The effort ought to be made, therefore, to establish and maintain a larger number of colleges and universities which shall be absolutely without any religious purpose or aim, but which shall furnish facilities to the student for obtaining instruction in the comparative study of religions, and in the tenets of the leading religious sects, such instruction to be critical, not authoritative. These universities should be broad enough to cover all branches of science, including religions, and each department should stand upon its own foundation. The teacher of Latin should be qualified by reason of his knowledge of Latin and ability to communicate it, and it should matter not whether he be a Christian. The government of the institution should be wholly impartial as regards religion, and its charter ought to forbid religious discrimination in any form. As to worship, the teaching of religion by insinuation, that should have no place in a university save as a matter of voluntary attention. Of a college church there can be no need; for in any college-town there are, no doubt, ample opportunities for the enjoyment of religious services among the churches of the neighborhood.
Such a scheme of collegiate institutions has commended itself to a great many thinking people, but the importance of creating and sustaining the like should be more sensibly appreciated. The Christian church has always been alive to the value of education for the promotion of its own interests. The monks were usually men of peace, but, through their care for the instruction of youth, they became more powerful than the men of war. Though they were working chiefly to perpetuate the power of their order, the world is greatly indebted to them for the preservation of learning and the interest in its acquisition. It is true enough that the church has been in times past the foster-mother of education, but it is not true, therefore, that education will not flourish except under the auspices of religious organization. Let it be impressed upon the community that for the preservation of the social organism education is necessary, for the life that now is; for good government and a larger liberty, and just as powerful a motive is created to promote it as any that loyalty to an ecclesiastical society can originate. To encourage this thought, and to secure its practical carrying out, should be the aim of those who believe in a stable social order; who appreciate, indeed, the value of knowledge in religious matters so well that they are not willing to rest content with partial truth and error. Some institutions of learning there are that foster such a sentiment, and which in their constitution are substantially free from religious partisanship; it is desirable to have more.
Modifying influences are everywhere at work upon existing colleges and universities, and they are nearly all in some degree susceptible of improvement in the directions I have indicated. They desire students and must have funds. The best method of making them understand their short-comings is to cut off their supplies of both. But the higher education must be had, and if it can not be obtained in a non-sectarian institution, the conditions are often such that with proper antidotes the sectarianism inculcated may not do much harm. It is a significant fact that in some of the American colleges, founded to train young men for the Christian ministry, a very small and continually decreasing number of graduates embrace that profession. Emotional revivals are growing less in favor and are of less influence. The strong tendency of public sentiment, at least among the patrons of colleges, is toward the abolition of compulsory worship, and this has been effected in the largest American university.
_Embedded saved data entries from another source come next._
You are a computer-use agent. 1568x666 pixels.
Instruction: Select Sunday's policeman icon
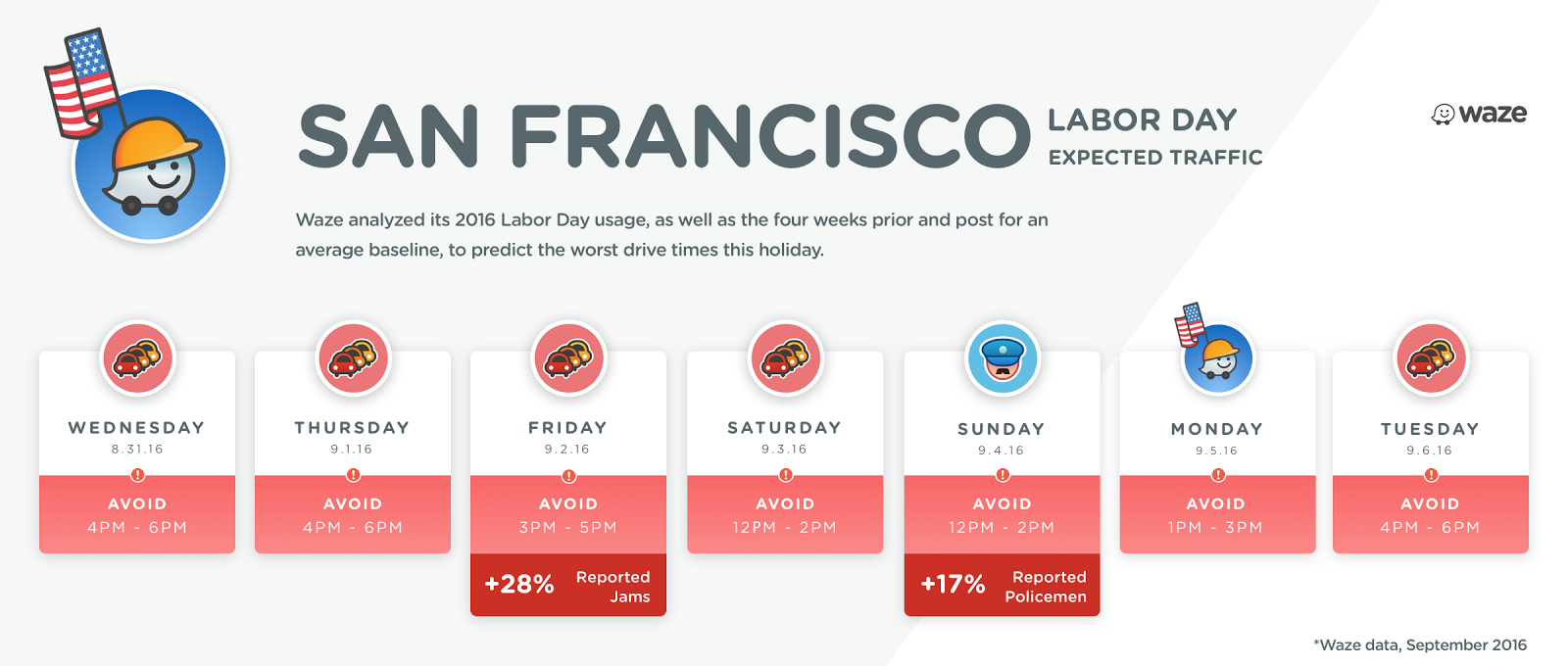[x=1003, y=358]
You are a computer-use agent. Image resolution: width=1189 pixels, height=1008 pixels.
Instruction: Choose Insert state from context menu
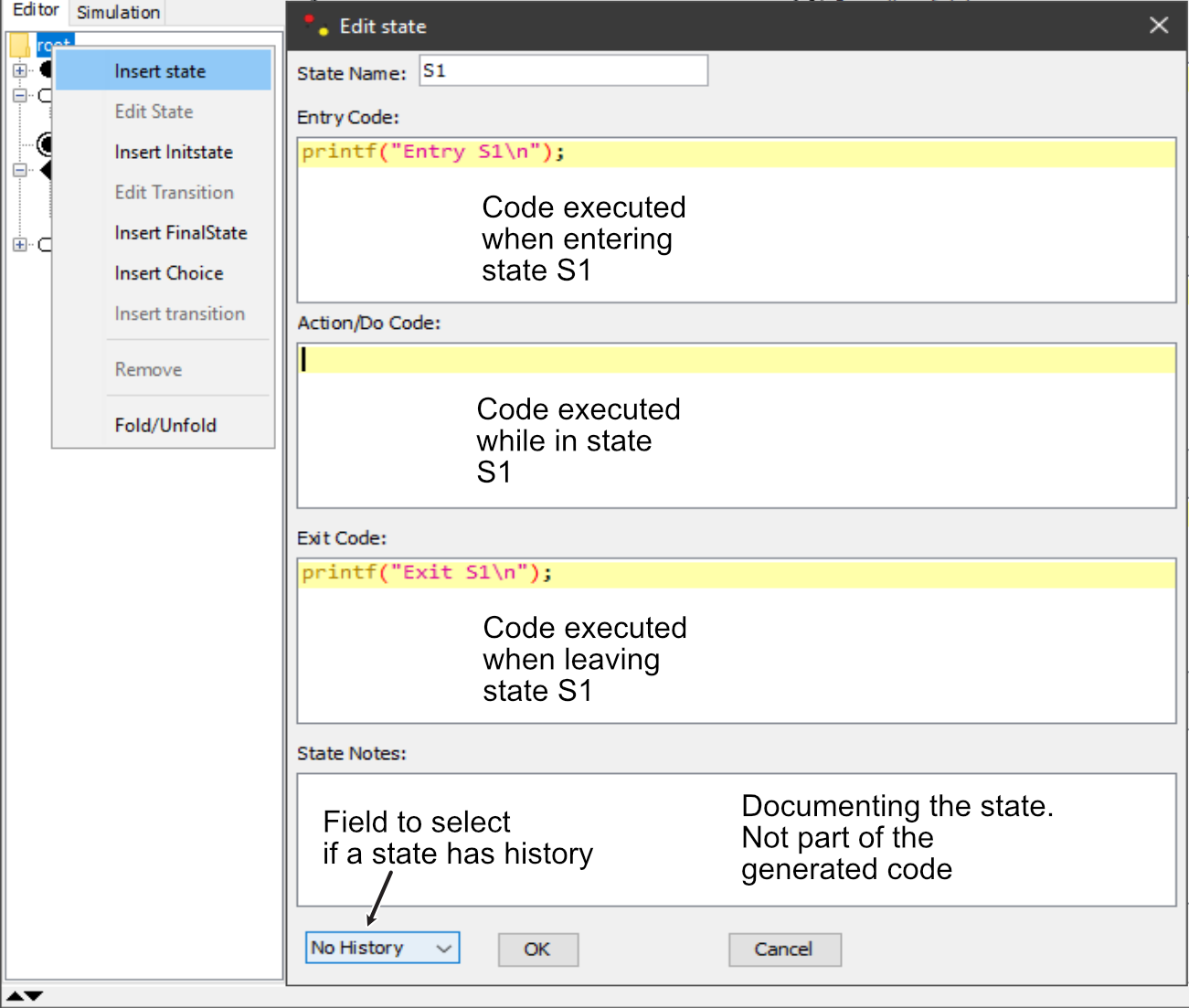pos(160,71)
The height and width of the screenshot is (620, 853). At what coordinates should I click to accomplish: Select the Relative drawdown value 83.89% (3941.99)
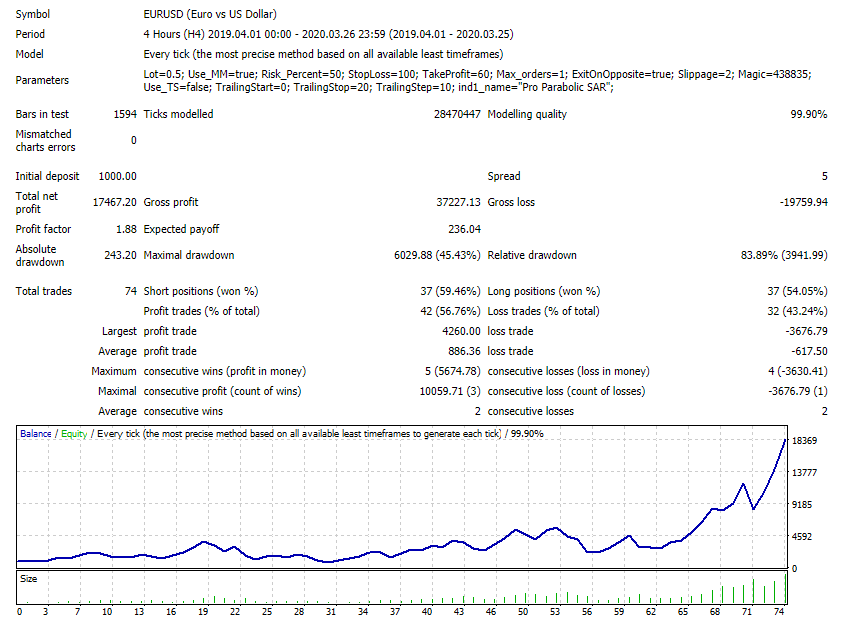[x=783, y=255]
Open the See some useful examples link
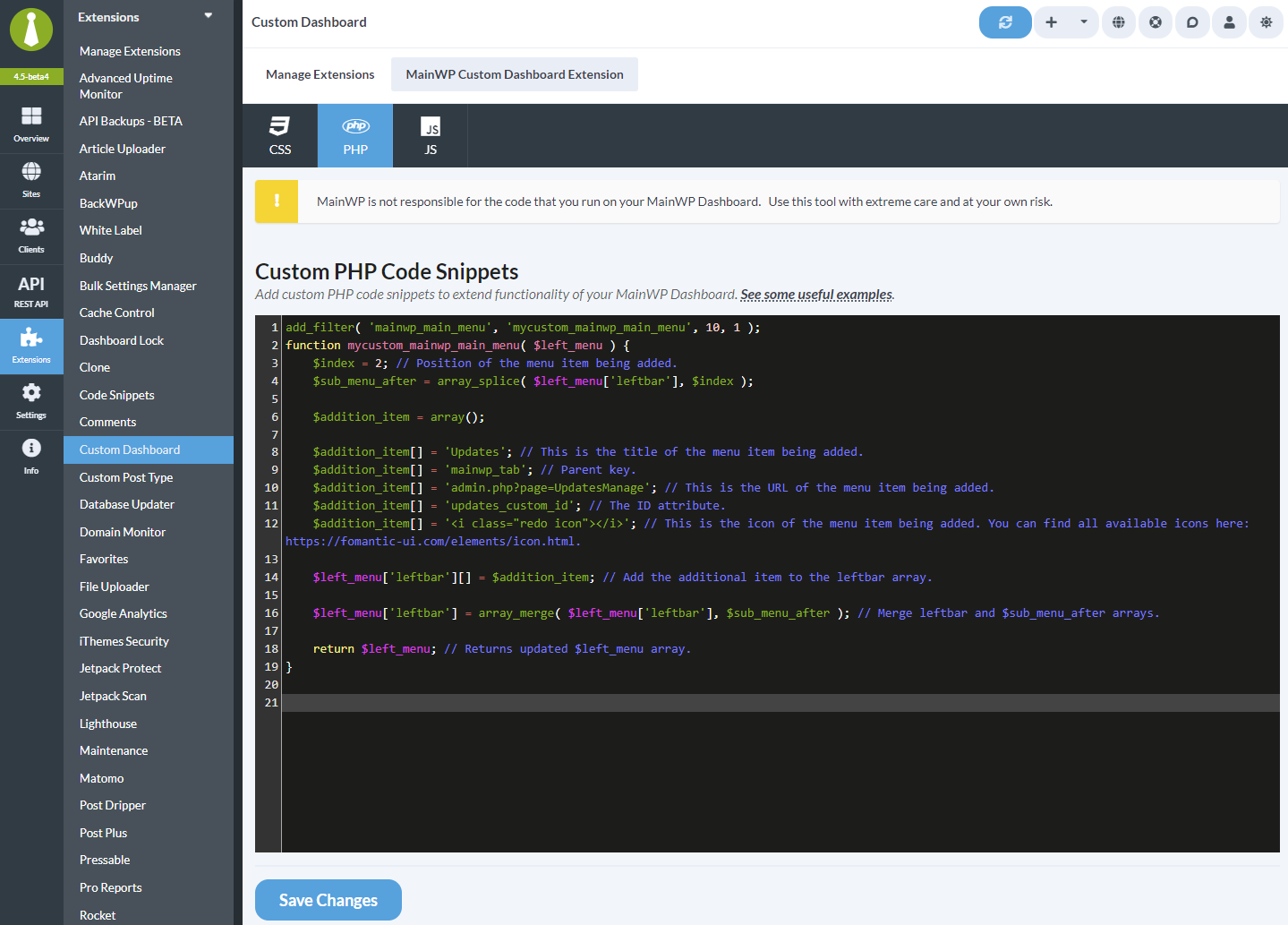This screenshot has width=1288, height=925. click(x=815, y=294)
Thus, it may be said that there has been in America a progressive secularisation of colleges, spite of the resistance offered by their boards of government. The university systems of Continental Europe already allow much greater freedom from coercive influences of religious creeds. The American college system must give way to the broader plan exemplified in Germany, and to some extent in England, and proceed still further in the direction of making religious instruction only a department on equal footing with other departments. Those who are interested in existing collegiate schools, and who esteem it to be a higher, nobler, more truly religious ideal of education, that truth, verified knowledge, be sought persistently, and be inculcated regardless of its consequences upon a religious system maintained by authority, should not rest until the narrower object of promoting any religion ceases to be the chief end and aim toward which all the teaching in the institution converges.
This result can scarcely be brought about so long as the government and instruction in such institutions is confided in a controlling degree to clergymen. Now in this class there are, of course, many learned, catholic, truth-loving men; but the trouble is, they are all under retainers and have necessarily a professional duty which they must first perform. Doubtless they have in each case espoused a cause in which they fully believe; but their opinion, upon any point which touches the interests of their churches or their church, is of no more value as regards truth than the statements before the court of counsel in a law case. It is to be hoped that falsehood will not be practiced or countenanced either by the clerical or the legal advocate; in both instances what is said is probably believed to be true; but the mind of each is necessarily shut to anything that militates against the party for whom he appears, except for the purpose of refutation. It would not be just to allow one of the attorneys in an action at law to decide the case. This is what we are doing, however, when we put clergymen in control of educational institutions. As judges of truth, they are not "fit" to pass upon any question which concerns the welfare of their respective religious systems. They are disqualified by reason of interest. But such judges we need in our schools and colleges. If it were not for religious bias and intolerance we might have them; if the scientific method of instruction in religion were adopted, we certainly should have them. But until such a happy day arrives, so long as we must have advocates without judges we shall get at truth much faster and with greater certainty if at least we hear both sides. Let clergymen be appointed to professorships relating to their calling. Then they are in their place. Let them also be represented in boards of government; but to give them any longer the controlling power either in faculty or among trustees, or in the presidential office, is to interpose the most effectual means to arrest progress in higher education, to defeat the healthy growth of intelligence, and to dwarf and shrivel the characters of the students, who ought to receive from such institutions a thoroughly enlarging and ennobling influence.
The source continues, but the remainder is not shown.